Mayor Rybak says it’s time for Minneapolis to go global
Richfield’s Best Buy has a store in Shanghai, China. Airline IcelandAir has just six hubs in the United States, one of which is at Minneapolis-St. Paul International. North Minneapolis is home to the new $35 million headquarters of medical-device maker Coloplast, a company from Denmark.
The point? The Twin Cities are part of a global economy.
Too bad the world doesn’t know that as well as it should. So said Mayor R.T. Rybak, who amid plans for a “Homegrown Minneapolis” also is proposing the total opposite: Further feed the city’s economy by promoting its global presence as much as possible.
The parts are here, he said. Target already has sourcing centers throughout the world. RSP Architects designs towers in Tianjin, China. The University of Minnesota has the most Chinese students of any American university.
But there’s no cohesive strategy to make Minneapolis’ global presence as marketed and efficient as possible, Rybak said. Starting with a tour next month through China, he hopes to change that.
The trip originated because of an invitation for the mayor to speak at an international forum on technology enterprise development. He’ll be one of four mayors in the world to speak there; the others will represent London, Quebec City and Stockholm, Sweden.
The speech is Rybak’s original reason for heading East. Boosting Minneapolis’ economy has become his larger goal.
The trip will have four facets. The first is creating awareness of the Twin Cities. The mere travels of the mayor should drum up some media interest, said Bill Deef, vice president of global partnerships at Meet Minneapolis, “which will allow us to be able to present Minneapolis to the world.” (Deef will be Rybak’s travel partner.)
The second is to promote the city as a travel destination. Tourism, especially from the Chinese, “is just going to be a market that explodes,” Deef said. Last year alone, Chinese travelers spent $2.5 billion in the U.S.
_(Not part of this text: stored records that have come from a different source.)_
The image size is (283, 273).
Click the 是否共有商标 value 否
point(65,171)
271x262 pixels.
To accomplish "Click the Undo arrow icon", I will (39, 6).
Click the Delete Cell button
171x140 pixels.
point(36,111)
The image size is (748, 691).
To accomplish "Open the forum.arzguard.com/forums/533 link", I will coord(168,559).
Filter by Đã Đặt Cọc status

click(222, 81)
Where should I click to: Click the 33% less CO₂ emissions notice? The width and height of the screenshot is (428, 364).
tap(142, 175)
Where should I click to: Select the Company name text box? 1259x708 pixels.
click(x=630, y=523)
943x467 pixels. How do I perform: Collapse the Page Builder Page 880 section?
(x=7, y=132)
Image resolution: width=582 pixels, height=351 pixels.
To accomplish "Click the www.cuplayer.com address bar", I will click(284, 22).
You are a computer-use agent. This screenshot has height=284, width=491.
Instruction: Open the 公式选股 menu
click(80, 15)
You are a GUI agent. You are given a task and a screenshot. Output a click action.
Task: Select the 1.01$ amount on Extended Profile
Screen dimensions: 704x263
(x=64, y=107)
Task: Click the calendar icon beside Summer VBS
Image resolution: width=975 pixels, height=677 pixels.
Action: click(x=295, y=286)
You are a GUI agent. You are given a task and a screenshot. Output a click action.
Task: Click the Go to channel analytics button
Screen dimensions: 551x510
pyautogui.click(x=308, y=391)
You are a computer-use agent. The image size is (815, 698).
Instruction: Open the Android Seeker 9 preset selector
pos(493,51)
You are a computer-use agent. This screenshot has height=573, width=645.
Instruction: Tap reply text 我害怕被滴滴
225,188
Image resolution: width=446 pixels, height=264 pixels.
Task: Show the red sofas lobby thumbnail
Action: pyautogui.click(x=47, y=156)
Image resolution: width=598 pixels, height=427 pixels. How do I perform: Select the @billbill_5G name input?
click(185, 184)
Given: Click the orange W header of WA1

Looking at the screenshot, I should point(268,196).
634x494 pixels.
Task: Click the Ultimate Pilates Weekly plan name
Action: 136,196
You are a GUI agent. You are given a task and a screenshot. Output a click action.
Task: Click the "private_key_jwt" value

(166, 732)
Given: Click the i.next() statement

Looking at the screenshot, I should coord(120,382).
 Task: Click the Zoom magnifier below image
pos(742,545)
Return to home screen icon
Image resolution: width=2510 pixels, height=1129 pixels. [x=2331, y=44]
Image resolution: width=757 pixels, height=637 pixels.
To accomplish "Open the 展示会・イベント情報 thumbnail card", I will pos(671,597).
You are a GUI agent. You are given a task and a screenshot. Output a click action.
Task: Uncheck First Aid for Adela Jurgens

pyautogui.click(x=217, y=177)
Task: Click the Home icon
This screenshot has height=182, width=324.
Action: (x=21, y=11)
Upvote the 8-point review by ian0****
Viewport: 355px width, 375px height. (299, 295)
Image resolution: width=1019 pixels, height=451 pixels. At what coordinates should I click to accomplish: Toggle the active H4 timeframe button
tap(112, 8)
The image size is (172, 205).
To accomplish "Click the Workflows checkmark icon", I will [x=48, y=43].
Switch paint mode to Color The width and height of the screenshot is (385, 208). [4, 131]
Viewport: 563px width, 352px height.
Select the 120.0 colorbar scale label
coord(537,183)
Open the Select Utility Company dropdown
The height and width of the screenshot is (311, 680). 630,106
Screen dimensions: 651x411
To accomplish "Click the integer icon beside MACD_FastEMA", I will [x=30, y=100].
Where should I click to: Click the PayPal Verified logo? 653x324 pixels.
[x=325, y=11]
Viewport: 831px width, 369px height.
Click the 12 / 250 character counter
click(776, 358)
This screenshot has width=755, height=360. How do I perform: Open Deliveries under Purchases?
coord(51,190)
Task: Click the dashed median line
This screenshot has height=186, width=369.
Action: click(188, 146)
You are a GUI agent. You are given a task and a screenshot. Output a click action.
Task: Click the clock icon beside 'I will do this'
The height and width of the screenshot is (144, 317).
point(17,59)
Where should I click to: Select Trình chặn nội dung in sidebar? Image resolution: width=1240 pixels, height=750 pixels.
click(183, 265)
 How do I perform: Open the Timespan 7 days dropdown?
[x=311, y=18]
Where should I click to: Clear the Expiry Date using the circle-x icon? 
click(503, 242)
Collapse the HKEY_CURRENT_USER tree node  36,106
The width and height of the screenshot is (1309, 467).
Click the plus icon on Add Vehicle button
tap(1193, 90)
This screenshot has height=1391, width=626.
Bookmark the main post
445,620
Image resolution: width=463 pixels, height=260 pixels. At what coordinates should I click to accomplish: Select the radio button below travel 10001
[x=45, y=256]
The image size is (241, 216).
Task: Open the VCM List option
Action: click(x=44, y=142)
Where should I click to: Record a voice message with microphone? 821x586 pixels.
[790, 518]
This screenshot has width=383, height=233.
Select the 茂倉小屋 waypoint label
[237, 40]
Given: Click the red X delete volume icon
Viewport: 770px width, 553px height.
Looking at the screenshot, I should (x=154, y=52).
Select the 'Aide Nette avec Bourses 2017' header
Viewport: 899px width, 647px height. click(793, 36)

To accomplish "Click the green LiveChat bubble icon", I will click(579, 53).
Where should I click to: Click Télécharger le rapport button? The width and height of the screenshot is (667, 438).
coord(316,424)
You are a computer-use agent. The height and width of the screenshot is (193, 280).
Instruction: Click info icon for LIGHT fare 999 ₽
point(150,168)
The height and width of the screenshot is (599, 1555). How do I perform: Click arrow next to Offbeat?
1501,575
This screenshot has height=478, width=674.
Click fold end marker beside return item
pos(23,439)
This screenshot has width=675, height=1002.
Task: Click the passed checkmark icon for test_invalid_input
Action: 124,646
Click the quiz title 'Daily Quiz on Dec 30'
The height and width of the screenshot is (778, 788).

“We love all the people that come from Iowa and Wisconsin,” Deef said. “They come often. But an international visitor, while they’re here, spends a great deal more.”
The trip also will provide a chance to travel to Harben, China. That’s Minneapolis’ Chinese sister city, representatives of which were here last year.
“We will hopefully deepen our relationship,” Rybak said.
The key part of the trip, though — and this applies the most to the mayor’s hopes for the city — will be visits to Chinese hubs of Minneapolis-based businesses. At the time the Southwest Journal did interviews for this story, the trip itinerary was still in flux. But Rybak, Deef and mayoral spokesman Jeremy Hanson mentioned possible trips to Target sourcing centers and/or the China offices of Mortenson Construction and RSP.
Rybak said he doesn’t know exactly all the China connections Minneapolis has. He thought he knew of most — until he announced the trip at last month’s state of the city address. He’s since heard from a surprising number more.
“So many different people have come forward,” he said. “It’s both encouraging and daunting.”
He said he hopes his stops will help him begin to figure out exactly how the city can help. He talked about possible partnerships to help businesses ease transitioning work into foreign countries while asking them to help raise awareness of Minneapolis.
“We have a phenomenal opportunity,” Rybak said.
Phenomenal, but late, too.
Because the international parts have been here for some time, the city could have had a strategy in place much longer, he said. In his state of the city speech, Rybak cited Austin, Texas, a city he said has city employees in seven different countries specifically to boost international relations.
That’s not something he said as likely to happen here, especially considering the current economy. (The China trip takes that into account: Deef said the preliminary cost is about $3,400, although not including the price of probable interpreters.)
How exactly then will Minneapolis strongly boost its spot in the world? Rybak’s not sure yet. These ideas are at the very start of their development.
“But we’re Minneapolis,” he added. “We’re smarter than a lot of people. We’ll have to just be as good with fewer resources.”
Have your own link to China?
Mayor R.T. Rybak says he’s been surprised at how many China business connections he’s learned of over the past month. “It’s both encouraging and daunting,” he said. Rybak wants to work as many stops at Minneapolis-linked businesses as possible into his brief trip abroad, so if your business has a connection to China, he wants to know about it. Send an e-mail to [email protected]
The China connection
Mayor R.T. Rybak says that while Minneapolis is behind on meeting its full potential on the global stage, pieces are in place to make it successful. Here’s a small snippet of examples of local and regional companies that already have significant Chinese connections:
Target: The Downtown-headquartered company doesn’t own any manufacturing plants. Instead, it sources owned-brand products from many foreign countries, including China.
Best Buy: The Twin Cities-based electronics chain opened its first store in China in 2007. It has three offices throughout the country, in Beijing, Shanghai and Shenzen.
RSP Architects: The Northeast-based architecture firm has had an office based in Tianjin, China, since 2004. It currently has about 25 projects in some stage of work in China.
University of Minnesota: The Twin Cities campus has almost 1,163 undergraduate and graduate students from China, Hong Kong and Taiwan. Based on anecdotal evidence, the university has the highest enrollment of Chinese students at any American university.